On Sunday, actress Alyssa Milano suggested that women should use the hashtag to give people a sense of the magnitude of the problem. Lady Gaga, Rosario Dawson, Debra Messing and Canadian actress Tatiana Maslany were just some of the notable names to take part in the social media campaign in the following hours and days.
Winnipeg social media guru Susie Erjavec Parker, who runs the Winnipegmom.ca blog, took to her own page in a live video to discuss how the trend had impacted her after being shocked by the "sheer volume of stories" she was seeing.
In the video, she spoke about her own children and how it's important for parents to start speaking to their kids at a young age about consent, feelings and how people have dominion over their own bodies.
"I think it's important that we are talking... I think perhaps the ball has started rolling and people are waking up and saying we don't have to put with this anymore, we can actually change this," Erjavec Parker said in an interview with CBC News.
After the video was posted, other women reached out to Erjavec Parker, she said, many telling her how, even with the social media campaign, they were still too worried to voice their own stories of sexual assault and harassment.
"In every community there is somebody that can be a champion and can speak up and give people who are still too afraid a voice, and that's what I'm hoping this movement can start," she said.
'It's a power game'
The #metoo hashtag is the latest in a series of online movements over the past few years to highlight women's issues.
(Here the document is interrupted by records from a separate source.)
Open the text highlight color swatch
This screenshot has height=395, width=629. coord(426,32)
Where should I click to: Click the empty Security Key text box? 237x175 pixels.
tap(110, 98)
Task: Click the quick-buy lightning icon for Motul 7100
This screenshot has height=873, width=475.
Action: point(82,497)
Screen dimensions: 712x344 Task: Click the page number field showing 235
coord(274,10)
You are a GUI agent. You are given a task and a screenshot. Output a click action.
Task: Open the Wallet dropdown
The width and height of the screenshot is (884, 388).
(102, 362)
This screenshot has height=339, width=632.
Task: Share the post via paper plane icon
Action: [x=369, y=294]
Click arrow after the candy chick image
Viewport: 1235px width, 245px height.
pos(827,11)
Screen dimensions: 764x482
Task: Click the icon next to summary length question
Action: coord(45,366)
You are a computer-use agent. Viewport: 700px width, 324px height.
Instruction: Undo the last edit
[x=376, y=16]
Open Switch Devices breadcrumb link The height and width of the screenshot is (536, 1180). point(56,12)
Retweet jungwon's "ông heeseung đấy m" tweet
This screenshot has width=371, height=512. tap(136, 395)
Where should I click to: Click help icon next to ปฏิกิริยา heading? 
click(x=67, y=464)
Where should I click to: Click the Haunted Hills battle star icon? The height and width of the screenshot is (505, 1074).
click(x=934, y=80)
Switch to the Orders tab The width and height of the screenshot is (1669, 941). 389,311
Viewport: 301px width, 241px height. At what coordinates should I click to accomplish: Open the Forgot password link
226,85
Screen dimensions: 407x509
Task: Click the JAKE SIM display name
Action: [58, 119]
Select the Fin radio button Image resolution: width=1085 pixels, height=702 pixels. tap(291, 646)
Social media has provided a way for women to take these crimes out of the closet and out of the shadow, said Shannon Sampert, an associate professor of political science at University of Winnipeg who studies media and women.
The relative anonymity of the internet helps some women find the strength and courage to come forward and say sexual assault and harassment is happening, she added, but whether it actually makes a difference in the way men act remains to be seen.
"The thing about sexual harassment, the thing about sexual violence against women is, it's a power game, and as long as there is inequality between men and women, men will continue to do this," Sampert said.
"There is no 'I will stop this' hashtag from men, and that's the problem. There is no response from men saying, 'I will stop this' and that's what is really worrisome from me."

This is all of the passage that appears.